Bored out of my mind, and tired of writing poem after poem, I desperately searched for a new activity that would help my adolescent prison sentence go by faster. I thought of the box which stood high atop my bedroom closet. The box belonged to my father who was not fond of anyone going through his things.  I always looked at that box and wondered what it contained, but never had the nerve to ask or explore for myself. But solitary confinement has a way of prompting you to think thoughts and take actions you wouldn’t under normal conditions. So I nervously climbed on top of a tall storage trunk, extended my right arm to its full length and cautiously felt around the contents of the mysterious box. To an outside observer the scene would’ve been comical I’m sure. You would’ve thought I was stealing a gold brick from Fort Knox or trying to crack a sophisticated safe!

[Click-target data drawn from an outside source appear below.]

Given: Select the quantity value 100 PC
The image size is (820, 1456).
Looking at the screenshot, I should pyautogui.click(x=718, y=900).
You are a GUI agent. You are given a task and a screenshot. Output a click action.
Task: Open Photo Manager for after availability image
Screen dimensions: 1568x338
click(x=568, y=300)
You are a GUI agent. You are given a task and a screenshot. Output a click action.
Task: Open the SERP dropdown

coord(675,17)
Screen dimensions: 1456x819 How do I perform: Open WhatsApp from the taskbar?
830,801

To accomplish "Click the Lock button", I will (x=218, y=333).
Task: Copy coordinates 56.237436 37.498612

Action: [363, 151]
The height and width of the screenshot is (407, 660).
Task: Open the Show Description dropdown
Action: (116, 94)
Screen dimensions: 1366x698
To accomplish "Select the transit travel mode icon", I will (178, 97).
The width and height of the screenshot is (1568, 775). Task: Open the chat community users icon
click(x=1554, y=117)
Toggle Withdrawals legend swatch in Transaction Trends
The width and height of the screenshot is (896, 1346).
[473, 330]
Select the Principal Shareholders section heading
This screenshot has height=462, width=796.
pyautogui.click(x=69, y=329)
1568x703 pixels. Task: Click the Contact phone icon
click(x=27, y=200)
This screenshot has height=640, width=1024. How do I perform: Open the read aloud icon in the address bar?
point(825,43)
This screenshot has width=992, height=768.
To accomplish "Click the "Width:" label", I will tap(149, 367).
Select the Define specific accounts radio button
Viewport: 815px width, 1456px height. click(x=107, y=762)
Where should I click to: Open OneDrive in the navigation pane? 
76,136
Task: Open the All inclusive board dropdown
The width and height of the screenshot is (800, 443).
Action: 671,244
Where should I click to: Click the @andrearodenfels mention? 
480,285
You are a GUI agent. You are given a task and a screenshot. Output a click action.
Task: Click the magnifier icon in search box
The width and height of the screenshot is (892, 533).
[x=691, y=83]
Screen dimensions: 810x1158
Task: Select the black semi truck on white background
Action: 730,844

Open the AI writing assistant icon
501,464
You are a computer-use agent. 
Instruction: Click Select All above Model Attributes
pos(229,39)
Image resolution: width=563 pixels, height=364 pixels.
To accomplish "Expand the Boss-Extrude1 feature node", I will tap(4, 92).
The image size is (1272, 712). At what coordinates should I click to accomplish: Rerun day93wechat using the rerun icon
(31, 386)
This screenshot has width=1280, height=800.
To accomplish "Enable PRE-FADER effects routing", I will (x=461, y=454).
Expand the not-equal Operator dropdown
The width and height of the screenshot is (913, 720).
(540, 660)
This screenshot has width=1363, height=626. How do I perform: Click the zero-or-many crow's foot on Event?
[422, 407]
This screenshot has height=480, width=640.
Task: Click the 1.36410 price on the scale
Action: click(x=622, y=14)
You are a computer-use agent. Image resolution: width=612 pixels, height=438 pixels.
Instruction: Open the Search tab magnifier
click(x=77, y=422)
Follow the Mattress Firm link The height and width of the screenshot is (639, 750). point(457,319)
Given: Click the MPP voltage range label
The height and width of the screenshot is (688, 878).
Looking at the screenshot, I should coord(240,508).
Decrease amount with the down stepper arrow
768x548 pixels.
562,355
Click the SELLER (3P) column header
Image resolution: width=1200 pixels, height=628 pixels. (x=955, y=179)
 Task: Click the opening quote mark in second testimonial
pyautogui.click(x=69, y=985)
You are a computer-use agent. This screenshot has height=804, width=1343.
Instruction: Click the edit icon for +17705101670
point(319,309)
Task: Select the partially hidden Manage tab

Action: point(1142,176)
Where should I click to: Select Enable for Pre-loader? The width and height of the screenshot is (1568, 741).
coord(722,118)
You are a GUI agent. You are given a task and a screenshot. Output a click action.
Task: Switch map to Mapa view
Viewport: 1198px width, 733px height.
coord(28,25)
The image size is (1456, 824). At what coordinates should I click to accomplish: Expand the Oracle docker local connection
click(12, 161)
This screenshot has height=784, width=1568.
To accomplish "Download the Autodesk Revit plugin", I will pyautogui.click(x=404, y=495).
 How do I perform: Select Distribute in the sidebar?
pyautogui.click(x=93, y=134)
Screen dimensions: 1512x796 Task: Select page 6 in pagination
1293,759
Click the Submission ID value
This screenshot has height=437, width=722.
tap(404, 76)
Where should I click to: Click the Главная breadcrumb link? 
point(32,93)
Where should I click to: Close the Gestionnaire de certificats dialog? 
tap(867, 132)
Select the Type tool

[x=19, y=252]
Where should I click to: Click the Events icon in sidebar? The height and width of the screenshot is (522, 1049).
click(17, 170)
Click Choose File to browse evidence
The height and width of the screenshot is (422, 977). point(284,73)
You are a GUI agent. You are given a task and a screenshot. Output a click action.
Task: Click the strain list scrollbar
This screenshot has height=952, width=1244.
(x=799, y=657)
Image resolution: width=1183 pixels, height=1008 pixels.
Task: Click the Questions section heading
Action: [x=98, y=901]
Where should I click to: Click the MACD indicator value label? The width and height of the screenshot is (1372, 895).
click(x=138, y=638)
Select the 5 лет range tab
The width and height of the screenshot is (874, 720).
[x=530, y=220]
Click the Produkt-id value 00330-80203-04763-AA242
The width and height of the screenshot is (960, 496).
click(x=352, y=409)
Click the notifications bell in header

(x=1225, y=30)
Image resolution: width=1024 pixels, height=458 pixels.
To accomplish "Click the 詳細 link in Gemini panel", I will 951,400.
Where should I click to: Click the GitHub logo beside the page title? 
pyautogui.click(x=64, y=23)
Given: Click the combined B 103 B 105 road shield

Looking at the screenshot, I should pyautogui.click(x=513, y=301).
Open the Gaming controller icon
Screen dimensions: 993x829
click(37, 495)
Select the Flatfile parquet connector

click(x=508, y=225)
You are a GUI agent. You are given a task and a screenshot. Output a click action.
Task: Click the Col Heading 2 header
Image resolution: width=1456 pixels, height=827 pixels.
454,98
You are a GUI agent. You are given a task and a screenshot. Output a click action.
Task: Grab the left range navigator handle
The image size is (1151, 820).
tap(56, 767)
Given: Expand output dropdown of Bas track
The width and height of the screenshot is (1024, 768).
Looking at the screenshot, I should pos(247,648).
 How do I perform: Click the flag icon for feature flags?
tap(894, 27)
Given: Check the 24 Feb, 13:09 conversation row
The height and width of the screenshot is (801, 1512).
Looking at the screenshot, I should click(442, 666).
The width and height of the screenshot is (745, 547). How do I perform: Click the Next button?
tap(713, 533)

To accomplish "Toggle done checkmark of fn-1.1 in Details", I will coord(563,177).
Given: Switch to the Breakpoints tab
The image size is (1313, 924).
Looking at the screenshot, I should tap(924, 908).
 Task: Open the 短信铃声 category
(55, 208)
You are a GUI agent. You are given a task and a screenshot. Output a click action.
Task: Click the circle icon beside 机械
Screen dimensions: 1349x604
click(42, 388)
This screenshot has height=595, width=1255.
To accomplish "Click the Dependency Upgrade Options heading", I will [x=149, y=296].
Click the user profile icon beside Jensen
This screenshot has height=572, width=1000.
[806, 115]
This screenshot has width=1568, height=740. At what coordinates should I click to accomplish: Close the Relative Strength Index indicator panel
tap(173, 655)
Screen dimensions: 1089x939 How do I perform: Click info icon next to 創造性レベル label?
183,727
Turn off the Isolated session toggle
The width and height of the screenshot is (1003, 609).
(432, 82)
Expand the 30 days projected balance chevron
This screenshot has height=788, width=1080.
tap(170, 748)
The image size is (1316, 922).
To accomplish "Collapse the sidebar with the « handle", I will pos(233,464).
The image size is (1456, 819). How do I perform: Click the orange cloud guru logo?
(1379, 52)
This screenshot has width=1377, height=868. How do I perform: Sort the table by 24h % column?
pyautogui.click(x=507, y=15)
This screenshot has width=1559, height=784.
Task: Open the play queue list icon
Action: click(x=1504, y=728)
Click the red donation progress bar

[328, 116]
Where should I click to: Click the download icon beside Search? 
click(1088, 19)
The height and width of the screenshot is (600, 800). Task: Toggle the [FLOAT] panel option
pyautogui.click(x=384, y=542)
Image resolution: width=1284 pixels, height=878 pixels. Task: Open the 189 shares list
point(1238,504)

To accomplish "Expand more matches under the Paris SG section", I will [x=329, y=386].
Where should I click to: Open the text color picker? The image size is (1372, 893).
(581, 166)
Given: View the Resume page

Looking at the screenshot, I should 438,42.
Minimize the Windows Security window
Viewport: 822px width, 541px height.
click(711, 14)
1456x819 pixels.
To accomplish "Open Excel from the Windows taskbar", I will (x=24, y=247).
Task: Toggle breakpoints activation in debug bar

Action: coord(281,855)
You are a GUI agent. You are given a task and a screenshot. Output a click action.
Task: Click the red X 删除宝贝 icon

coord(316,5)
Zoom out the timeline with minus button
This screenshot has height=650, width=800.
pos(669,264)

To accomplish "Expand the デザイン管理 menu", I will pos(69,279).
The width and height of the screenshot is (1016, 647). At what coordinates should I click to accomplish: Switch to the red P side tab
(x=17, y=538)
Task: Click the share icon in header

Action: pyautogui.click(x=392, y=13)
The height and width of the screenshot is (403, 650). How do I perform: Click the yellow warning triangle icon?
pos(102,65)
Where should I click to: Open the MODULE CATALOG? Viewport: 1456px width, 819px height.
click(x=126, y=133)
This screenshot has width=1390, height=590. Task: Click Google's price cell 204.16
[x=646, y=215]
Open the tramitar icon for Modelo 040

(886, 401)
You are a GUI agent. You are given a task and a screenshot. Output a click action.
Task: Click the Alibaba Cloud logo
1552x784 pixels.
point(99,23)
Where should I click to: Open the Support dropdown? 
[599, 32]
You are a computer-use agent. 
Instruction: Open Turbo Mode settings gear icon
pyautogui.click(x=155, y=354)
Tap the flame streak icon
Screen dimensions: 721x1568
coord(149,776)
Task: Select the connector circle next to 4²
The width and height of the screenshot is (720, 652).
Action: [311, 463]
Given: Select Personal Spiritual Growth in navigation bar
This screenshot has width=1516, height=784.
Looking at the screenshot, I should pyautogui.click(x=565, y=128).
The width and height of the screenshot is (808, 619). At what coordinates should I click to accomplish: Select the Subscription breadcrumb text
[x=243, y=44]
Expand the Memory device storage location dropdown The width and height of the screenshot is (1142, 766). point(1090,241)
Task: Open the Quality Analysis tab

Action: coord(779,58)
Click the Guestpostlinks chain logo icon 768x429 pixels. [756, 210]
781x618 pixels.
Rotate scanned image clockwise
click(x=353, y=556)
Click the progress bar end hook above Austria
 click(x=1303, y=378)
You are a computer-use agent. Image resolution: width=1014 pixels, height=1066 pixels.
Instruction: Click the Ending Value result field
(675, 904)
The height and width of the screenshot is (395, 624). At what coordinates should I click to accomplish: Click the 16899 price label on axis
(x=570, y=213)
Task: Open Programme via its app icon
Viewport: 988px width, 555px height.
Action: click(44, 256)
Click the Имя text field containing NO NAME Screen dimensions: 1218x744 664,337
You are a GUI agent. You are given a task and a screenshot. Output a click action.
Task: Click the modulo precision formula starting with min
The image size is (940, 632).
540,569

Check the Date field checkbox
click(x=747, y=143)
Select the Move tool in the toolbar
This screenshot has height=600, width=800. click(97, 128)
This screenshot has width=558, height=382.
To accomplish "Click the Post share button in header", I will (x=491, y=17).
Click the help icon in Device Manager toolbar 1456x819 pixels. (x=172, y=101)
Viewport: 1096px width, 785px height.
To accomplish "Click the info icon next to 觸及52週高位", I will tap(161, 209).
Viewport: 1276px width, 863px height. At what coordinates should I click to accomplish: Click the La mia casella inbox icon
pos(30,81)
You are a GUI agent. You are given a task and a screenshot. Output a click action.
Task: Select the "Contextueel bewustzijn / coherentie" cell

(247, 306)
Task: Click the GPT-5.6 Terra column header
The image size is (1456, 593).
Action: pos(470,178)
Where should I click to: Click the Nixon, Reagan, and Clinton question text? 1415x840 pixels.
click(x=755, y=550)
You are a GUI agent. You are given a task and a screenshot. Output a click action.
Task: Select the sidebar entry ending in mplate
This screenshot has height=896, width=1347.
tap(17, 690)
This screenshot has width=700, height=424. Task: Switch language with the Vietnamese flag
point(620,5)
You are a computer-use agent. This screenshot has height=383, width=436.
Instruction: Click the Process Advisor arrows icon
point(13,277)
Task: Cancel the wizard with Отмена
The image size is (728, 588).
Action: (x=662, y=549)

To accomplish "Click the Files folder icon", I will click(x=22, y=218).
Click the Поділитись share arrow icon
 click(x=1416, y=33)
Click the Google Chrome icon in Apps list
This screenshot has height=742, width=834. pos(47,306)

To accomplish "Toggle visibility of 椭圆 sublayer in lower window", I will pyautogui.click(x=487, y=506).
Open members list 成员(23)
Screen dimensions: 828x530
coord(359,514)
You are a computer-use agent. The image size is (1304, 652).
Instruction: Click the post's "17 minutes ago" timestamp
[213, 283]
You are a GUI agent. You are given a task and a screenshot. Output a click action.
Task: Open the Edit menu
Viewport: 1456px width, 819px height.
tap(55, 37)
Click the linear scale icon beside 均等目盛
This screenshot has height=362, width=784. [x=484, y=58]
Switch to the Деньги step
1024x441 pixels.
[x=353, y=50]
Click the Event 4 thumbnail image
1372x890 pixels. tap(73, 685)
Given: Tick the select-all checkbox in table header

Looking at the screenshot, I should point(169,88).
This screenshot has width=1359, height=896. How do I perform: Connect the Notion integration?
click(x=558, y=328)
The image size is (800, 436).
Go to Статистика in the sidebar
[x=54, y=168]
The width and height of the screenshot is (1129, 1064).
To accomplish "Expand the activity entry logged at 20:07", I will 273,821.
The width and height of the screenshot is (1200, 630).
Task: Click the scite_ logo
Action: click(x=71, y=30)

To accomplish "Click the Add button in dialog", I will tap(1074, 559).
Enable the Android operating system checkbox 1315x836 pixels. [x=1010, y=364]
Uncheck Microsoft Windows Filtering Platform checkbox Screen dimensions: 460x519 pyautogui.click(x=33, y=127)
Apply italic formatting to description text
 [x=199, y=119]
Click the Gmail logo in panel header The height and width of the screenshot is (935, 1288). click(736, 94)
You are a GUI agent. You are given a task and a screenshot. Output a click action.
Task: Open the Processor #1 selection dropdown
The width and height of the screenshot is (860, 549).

But there I was, balancing on my tip-toes on top of a rickety trunk, determined to satisfy my curiosity and avoid getting caught by my dad. I felt a number of things, and not being able to actually see the items, I clumsily used my fingertips as my guide: some scissors, a roll of scotch tape, scattered paperclips….so far my valiant expedition yielded no treasure. My fingers walked to the right side of the shoe box and I felt what I believed to be a book. I became excited – loving books as I did – and snatched up the object, nearly tumbling to the floor.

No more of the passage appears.